Re: Default erasure code profile not working for 3 node cluster?

"Mark S. Holliman" <msh@xxxxxxxxx> · Mon, 25 Jul 2022 13:45:35 +0000

Danny, Levin,

Thanks, both your answers helped (and are exactly what I suspected was the case). Looking back at the documentation I can see where my confusion began, as it isn't clear there that the "simplest" and "default" erasure code profiles are different. I'll report a documentation bug with the hope that they clarify things (I know of at least one other admin who hit the same issue I'm seeing, so I'm not the only one...).

Cheers,
  Mark

From: Danny Webb <Danny.Webb@xxxxxxxxxxxxxxx>
Sent: 25 July 2022 14:32
To: Mark S. Holliman <msh@xxxxxxxxx>; ceph-users@xxxxxxx
Subject: Re: Default erasure code profile not working for 3 node cluster?

The only thing I can see from your setup is you've not set a failure domain in your crush rule, so it would default to host.  And a 2/2 erasure code wouldn't work in that scenario as each stripe of the EC must be in it's own failure domain.   If you wanted it to work with that setup you'd need to change the crush failure domain to OSD and not host (but you'd not have the ability to lose a host then).  If you wanted to use a failure domain of host you'd need to set your k / m value to 2/1.  And with that you'd still not be able to lose a host and still have a writable cluster.
________________________________
From: Mark S. Holliman <msh@xxxxxxxxx<mailto:msh@xxxxxxxxx>>
Sent: 25 July 2022 14:13
To: ceph-users@xxxxxxx<mailto:ceph-users@xxxxxxx> <ceph-users@xxxxxxx<mailto:ceph-users@xxxxxxx>>
Subject:  Default erasure code profile not working for 3 node cluster?

CAUTION: This email originates from outside THG

Dear All,

I've recently setup a 3 node Ceph Quincy (17.2) cluster to serve a pair of CephFS mounts for a Slurm cluster. Each ceph node has 6 x SSD and 6 x HDD, and I've setup the pools and crush rules to create separate CephFS filesystems using the different disk classes. I used the default erasure-code-profile to create the pools (see details below), as the documentation states that it works on a 3 node cluster. The system looked healthy after the initial setup, but now a few weeks in I'm seeing signs of problems: a growing count of pgs not deep-scrubbed in time, significant numbers of pgs in "active+undersized"/"active+undersized+degraded", most pgs in a "active+clean+remapped" state, and no recovery activity.

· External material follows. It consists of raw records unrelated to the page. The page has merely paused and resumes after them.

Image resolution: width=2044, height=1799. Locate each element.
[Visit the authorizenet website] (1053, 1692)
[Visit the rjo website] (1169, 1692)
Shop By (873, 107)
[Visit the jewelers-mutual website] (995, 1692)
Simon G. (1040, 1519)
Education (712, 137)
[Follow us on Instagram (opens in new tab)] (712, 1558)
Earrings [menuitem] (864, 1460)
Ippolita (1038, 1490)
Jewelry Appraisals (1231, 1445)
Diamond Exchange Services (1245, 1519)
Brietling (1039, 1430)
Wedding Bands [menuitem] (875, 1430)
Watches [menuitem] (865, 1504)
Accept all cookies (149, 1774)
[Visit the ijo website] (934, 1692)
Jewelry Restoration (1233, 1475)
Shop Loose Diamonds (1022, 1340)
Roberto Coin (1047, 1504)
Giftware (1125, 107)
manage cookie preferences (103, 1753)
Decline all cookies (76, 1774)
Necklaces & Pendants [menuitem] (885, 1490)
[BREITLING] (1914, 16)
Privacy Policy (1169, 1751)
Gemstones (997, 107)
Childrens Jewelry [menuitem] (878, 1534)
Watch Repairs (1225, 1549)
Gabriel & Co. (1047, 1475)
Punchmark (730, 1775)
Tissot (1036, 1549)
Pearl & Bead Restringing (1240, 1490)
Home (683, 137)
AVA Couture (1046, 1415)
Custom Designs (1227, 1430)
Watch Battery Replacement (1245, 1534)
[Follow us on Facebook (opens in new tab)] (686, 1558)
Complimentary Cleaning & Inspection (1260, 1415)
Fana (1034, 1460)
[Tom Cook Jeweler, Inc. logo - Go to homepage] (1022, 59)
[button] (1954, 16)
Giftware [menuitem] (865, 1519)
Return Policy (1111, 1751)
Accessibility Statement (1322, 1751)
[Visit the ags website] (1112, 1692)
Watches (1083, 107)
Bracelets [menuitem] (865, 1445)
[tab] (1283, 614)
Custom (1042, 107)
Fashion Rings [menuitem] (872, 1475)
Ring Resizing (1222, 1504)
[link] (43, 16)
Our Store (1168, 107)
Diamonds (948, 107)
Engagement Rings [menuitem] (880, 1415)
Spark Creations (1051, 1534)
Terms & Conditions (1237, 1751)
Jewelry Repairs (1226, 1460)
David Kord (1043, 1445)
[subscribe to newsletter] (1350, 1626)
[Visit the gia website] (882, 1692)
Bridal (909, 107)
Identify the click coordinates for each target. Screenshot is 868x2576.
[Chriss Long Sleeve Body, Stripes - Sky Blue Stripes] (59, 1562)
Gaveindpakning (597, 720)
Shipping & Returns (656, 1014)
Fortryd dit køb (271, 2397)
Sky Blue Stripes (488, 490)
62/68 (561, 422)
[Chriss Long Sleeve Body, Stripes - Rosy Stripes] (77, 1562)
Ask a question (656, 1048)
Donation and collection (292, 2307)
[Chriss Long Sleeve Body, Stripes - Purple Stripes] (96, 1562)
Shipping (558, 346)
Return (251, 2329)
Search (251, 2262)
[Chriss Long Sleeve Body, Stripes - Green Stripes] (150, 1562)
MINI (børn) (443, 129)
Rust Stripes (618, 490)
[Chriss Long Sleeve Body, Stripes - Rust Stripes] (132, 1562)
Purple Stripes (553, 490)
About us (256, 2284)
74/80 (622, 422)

I looked at some of the pgs in the stuck states, and noticed that they all list a "NONE" OSD in their 'last acting' list, which points to this issue: https://docs.ceph.com/en/quincy/rados/troubleshooting/troubleshooting-pg/#erasure-coded-pgs-are-not-active-clean .

It's likely that is what is causing the pgs to get stuck in a degraded state and the ever growing list of late deep scrubs. But I'm confused why the documentation states that the default erasure code should work on a 3 node cluster - https://docs.ceph.com/en/latest/rados/operations/erasure-code/#creating-a-sample-erasure-coded-pool Is this documentation in error? Or is there something else going on with my setup? What is an ideal erasure code profile for a 3 node system?

Cheers,
Mark

### Commands used to create the CephFS filesystem ###
ceph osd pool create cephfsHDD_data 1024 1024 erasure
ceph osd pool create cephfsHDD_metadata 64 64
ceph osd erasure-code-profile set dataHDD crush-device-class=hdd
ceph osd crush rule create-erasure dataHDD dataHDD
ceph osd pool set cephfsHDD_data crush_rule dataHDD
ceph osd pool set cephfsHDD_data allow_ec_overwrites true
ceph fs new cephfsHDD cephfsHDD_metadata cephfsHDD_data -force

### Example Status
health: HEALTH_WARN
Degraded data redundancy: 750/10450 objects degraded (7.177%), 313 pgs degraded, 775 pgs undersized
887 pgs not deep-scrubbed in time
887 pgs not scrubbed in time
services:
mon: 3 daemons...
mgr: ...
mds: 2/2 daemons up, 2 standby
osd: 36 osds: 36 up (since 27h), 36 in (since 5w); 1272 remapped pgs
data:
volumes: 2/2 healthy
pools: 5 pools, 2176 pgs
objects: 2.82k objects, 361 MiB
usage: 40 GiB used, 262 TiB / 262 TiB avail
pgs: 750/10450 objects degraded (7.177%)
1240/10450 objects misplaced (11.866%)
1272 active+clean+remapped
462 active+undersized
313 active+undersized+degraded
129 active+clean

### Erasure Code Profile
k=2
m=2
plugin=jerasure
technique=reed_sol_van

### Pool details
root@dokkalfar01:~# ceph osd pool get cephfsHDD_data all
size: 4
min_size: 3
pg_num: 1023
pgp_num: 972
crush_rule: dataHDD
hashpspool: true
allow_ec_overwrites: true
nodelete: false
nopgchange: false
nosizechange: false
write_fadvise_dontneed: false
noscrub: false
nodeep-scrub: false
use_gmt_hitset: 1
erasure_code_profile: default
fast_read: 0
pg_autoscale_mode: on
eio: false
bulk: false

### Example health details of unhappy pgs
pg 3.282 is stuck undersized for 27h, current state active+undersized+degraded, last acting [29,15,5,NONE]
pg 3.285 is stuck undersized for 27h, current state active+undersized+degraded, last acting [0,17,28,NONE]
pg 3.286 is stuck undersized for 27h, current state active+undersized+degraded, last acting [3,17,26,NONE]
pg 3.288 is stuck undersized for 27h, current state active+undersized+degraded, last acting [13,NONE,0,24]
pg 3.28e is stuck undersized for 27h, current state active+undersized+degraded, last acting [28,NONE,5,14]
pg 3.297 is stuck undersized for 27h, current state active+undersized+degraded, last acting [25,5,13,NONE]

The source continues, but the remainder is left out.